Ketika dia membuka matanya yang ia lihat pertama kali adalah betapa birunya langit hari itu. Tidak ada awan, melihat langit seperti melihat laut, biru. Sampai pada akhirnya, dia tersadar bahwa dia awalnya tertidur di dalam kamar, seharusnya ketika dia terbangun yang ia lihat adalah langit-langit kamarnya, bukan langit yang sebenarnya. Disaat itu lah dia menyadari bahwa dia terbaring di sebuah padang rumput yang luas.
Dia sudah berada dalam posisi berdiri, sejauh mata memandang, hanya rumput lah yang terlihat, tidak ada ujung. Dia hanya terdiam di tempat dia berdiri, lalu perlahan dia mulai menyadari seharusnya dia tidak perlu merasa terkejut seperti ini bukan? Dia selalu mengalaminya. Kenapa dia tidak pernah terbiasa dengan semua hal yang dialami selama ini?
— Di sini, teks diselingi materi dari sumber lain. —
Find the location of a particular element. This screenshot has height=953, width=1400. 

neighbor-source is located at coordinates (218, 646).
Dia pun memutuskan untuk melihat keadaan disekitarnya. Tatapan matanya tertuju pada sebuah pohon yang tidak memiliki daun. Pohon tersebut terlihat kering, tua, dan bisa hancur kapan saja. Pohon itu selalu terlihat sama, dari kejauhan pohon tersebut terlihat kecil, dia tidak tahu apakah pohon tersebut ukuran sebenarnya adalah besar atau kecil. Dia tidak pernah bisa kesana. Ke tempat dimana pohon itu berada. Dia hanya bisa berdiri disini, sambil memandang kejauhan sebuah ujung yang tidak ia tahu berada dimana.
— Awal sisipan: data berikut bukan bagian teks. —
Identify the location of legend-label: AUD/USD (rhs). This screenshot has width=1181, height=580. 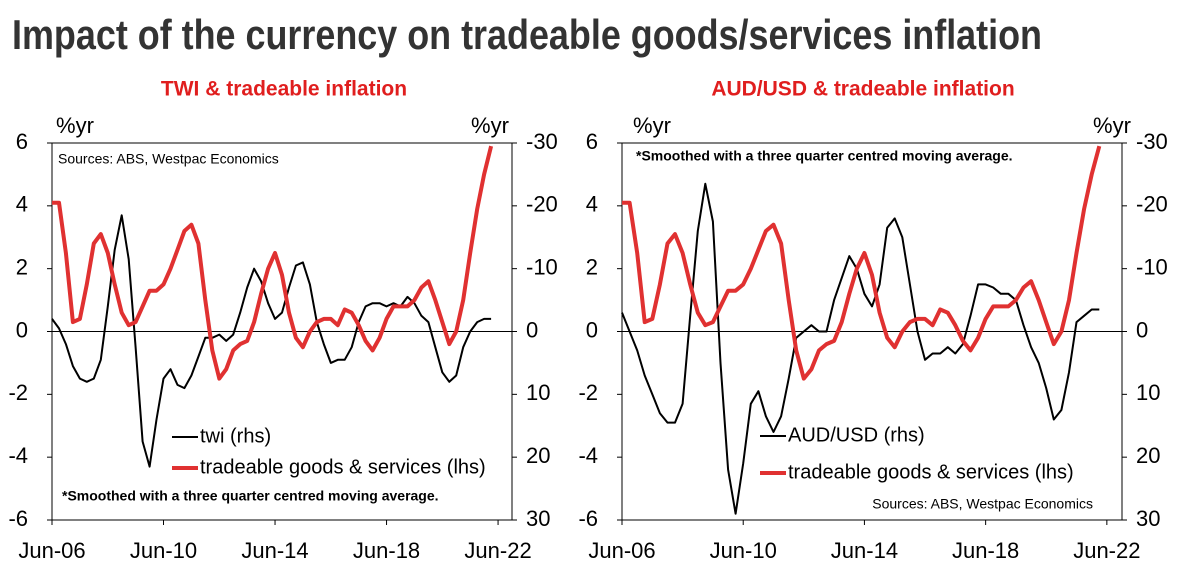
(856, 435).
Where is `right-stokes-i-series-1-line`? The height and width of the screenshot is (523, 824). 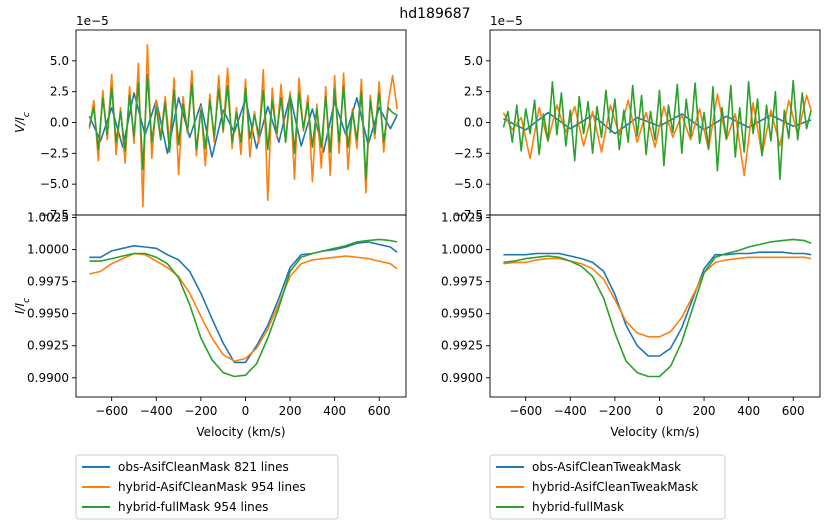 right-stokes-i-series-1-line is located at coordinates (658, 297).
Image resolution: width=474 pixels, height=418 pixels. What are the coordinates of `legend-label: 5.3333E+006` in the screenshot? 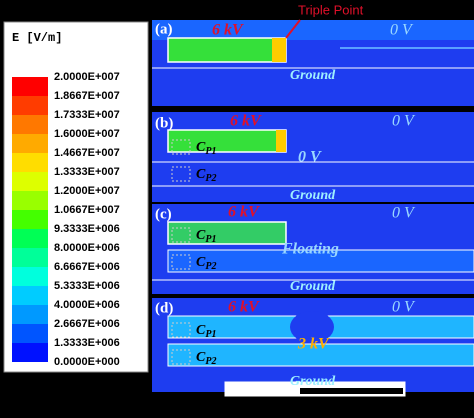 It's located at (87, 286).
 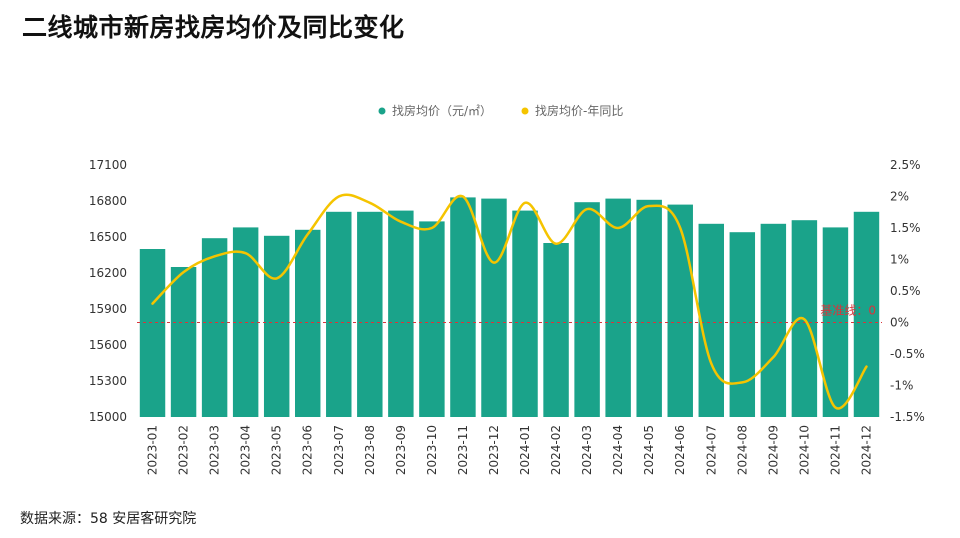 What do you see at coordinates (900, 197) in the screenshot?
I see `y-right-tick-label: 2%` at bounding box center [900, 197].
Dia tidak tahu sudah berapa lama dia berdiri seperti orang bodoh. Tatapan matanya kembali tertuju pada pohon tidak berdaun. Disana, dia melihat siluet seseorang, atau mungkin dua orang? Dia perlahan melihat jelas bahwa dari kejauhan, tidak jauh dari pohon, ada dua orang yang berdiri saling berhadapan.
Dia hanya bisa melihat seseorang yang berdiri mengarah kepadanya, tubuhnya tinggi, dia mempunyai bahu yang lebar dan tegap, pakaian yang ia kenakan terlihat bersinar, dia mempunyai rambut keemasan yang panjang, seseorang itu sedang berbicara dengan lawan bicaranya yang bertubuh pendek tetapi dia tidak bisa melihatnya dengan jelas.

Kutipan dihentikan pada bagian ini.